If you have a diffeomorphism of finite order on a surface then you can find a complex structure (or a Riemannian metric or a symplectic structure or a conformal structure) for which the diffeomorphism is an automorphism/isometry.  This is accomplished by choosing an arbitrary metric and then averaging over all translates of it by powers of the diffeomorphism.

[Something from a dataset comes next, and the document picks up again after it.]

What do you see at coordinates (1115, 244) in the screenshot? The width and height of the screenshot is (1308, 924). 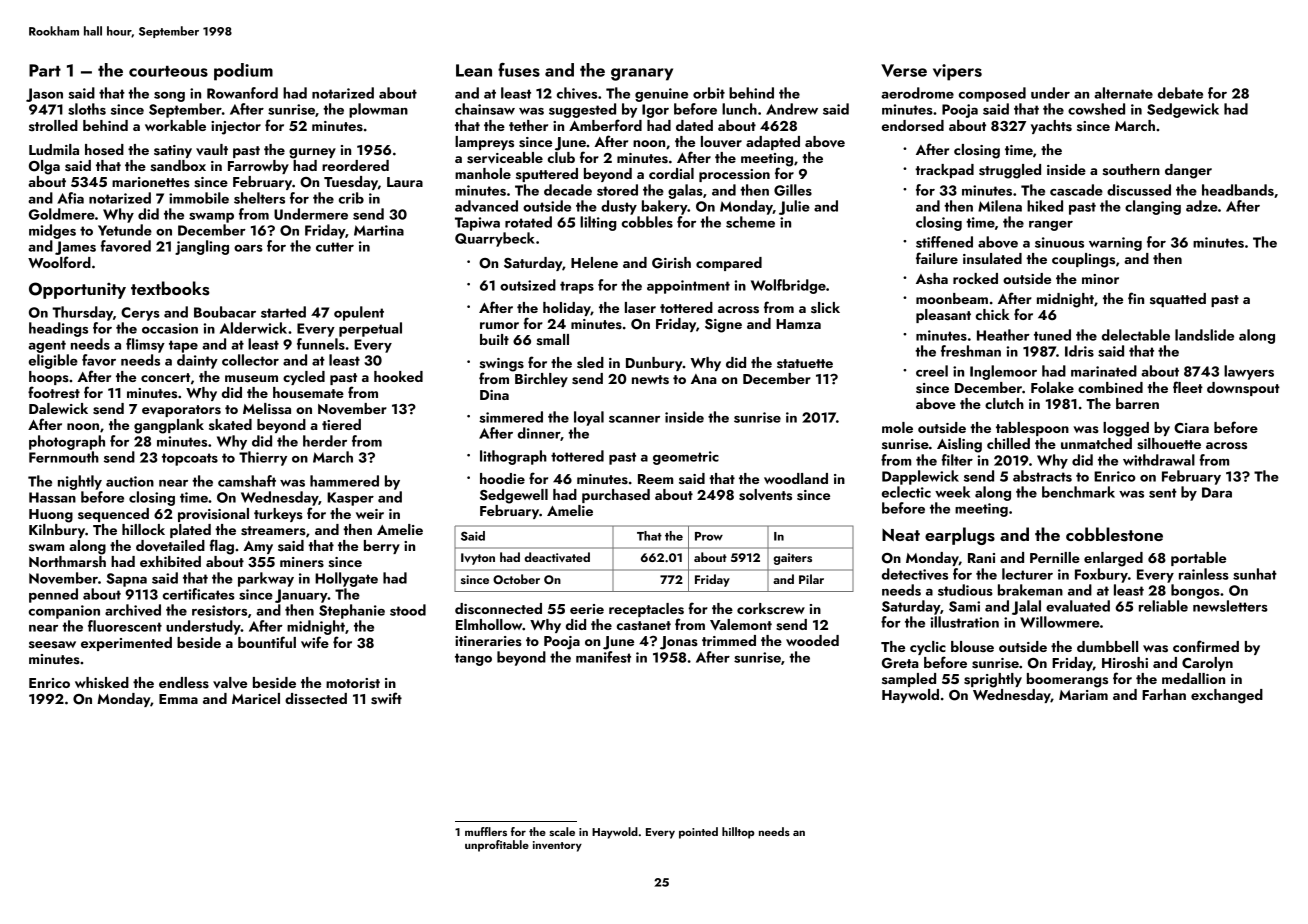 I see `warning` at bounding box center [1115, 244].
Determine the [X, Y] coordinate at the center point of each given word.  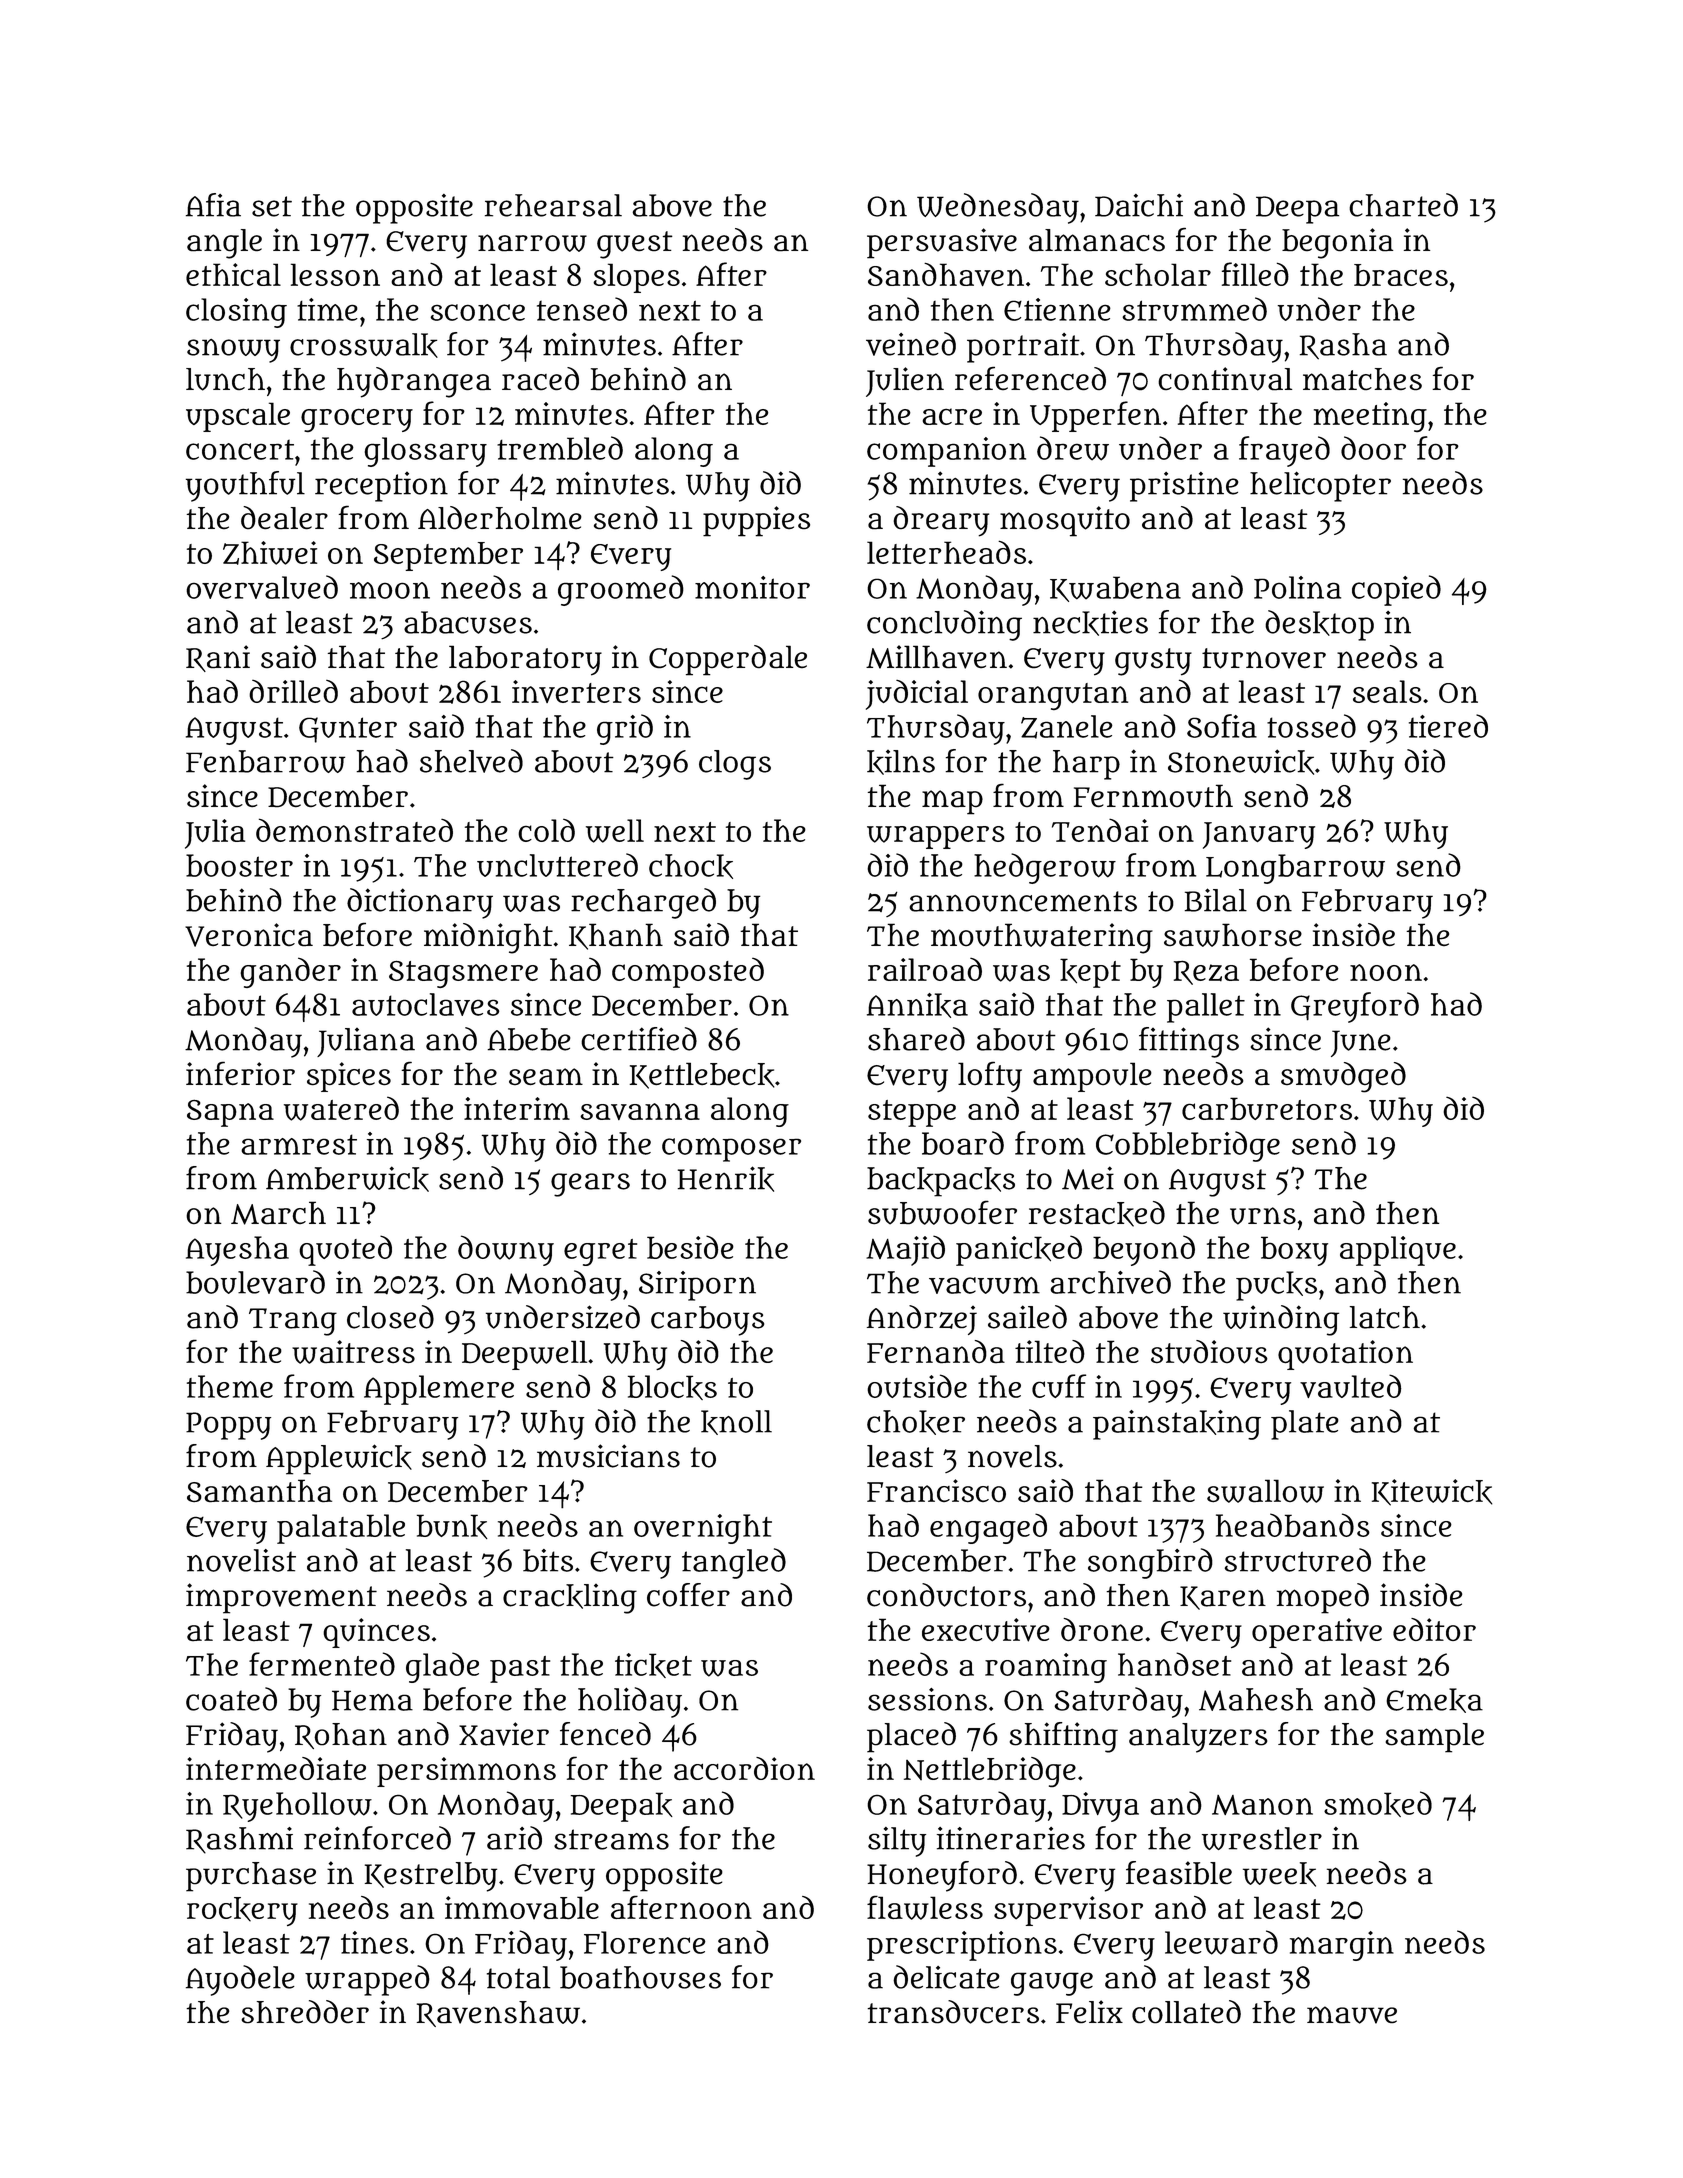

So the point of all this is that in dimension 2 finding an order n diffeomorphism of a genus g surface is the same as finding a complex curve with an order n isometry, or equivalently, a Z/n orbifold point in the moduli space.  As Sam and Robin alluded to, there is a bound on the order of n relative to g.  Hurwitz's theorem states that the order of the automorphism group of a genus g curve is less than or equal to 84(g−1).  There are various other theorems that tell you about what sorts of finite subgroups you can find in mapping class groups.
In higher dimensions, it's harder to give a useful answer.  If your manifold has a circle action then you are done because $S^1$ contains Z/n for any n.  But there are plenty of manifolds around which do not admit circle actions, such as K3 surfaces.  The $\widehat{A}$-genus is an obstruction to admitting a circle action.  Some nice things are known about the finite groups of automorphisms of K3 surfaces.  In fact, I think they are pretty much completely classified into a finite list.
In general, by averaging over translates of a metric, you can still assume that a given finite order diffeomorphism acts by isometries for some metric.  Generally, the isometry group of a compact Riemannian manifold will be a finite dimensional compact Lie group (I think this is a theorem of Yau).  
A: For a closed orientable surface Mg of genus g >= 2, there are only a finite number of possible orders of a diffeomorphism or homeomorphism h:Mg -> Mg.  One constraint on such orders is that the map induced on first homology 
     h*:H1(M2g) -> H1(M2g) 
belongs to GL(Z2g), and there is only a finite set of possible orders for elements of this group.  (Note that if h* is the identity on first homology with g >= 2, then h is homotopic to the identity on Mg and cannot have order > 1.)
For this reason, e.g., on the double torus M2 there can be no homeomorphism of order greater than 12.  For more information see, e.g., Finite groups of matrices whose entries are integers, James Kuzmanovich and Andrey Pavlichenkov, American Mathematical Monthly, Vol. 109, No. 2 (Feb., 2002), pp. 173-186.
(In the converse direction, I suspect any isomorphism of the cohomology ring H*(Mg) can be realized by some self-homeomorphism of Mg, but do not have a reference for this offhand.)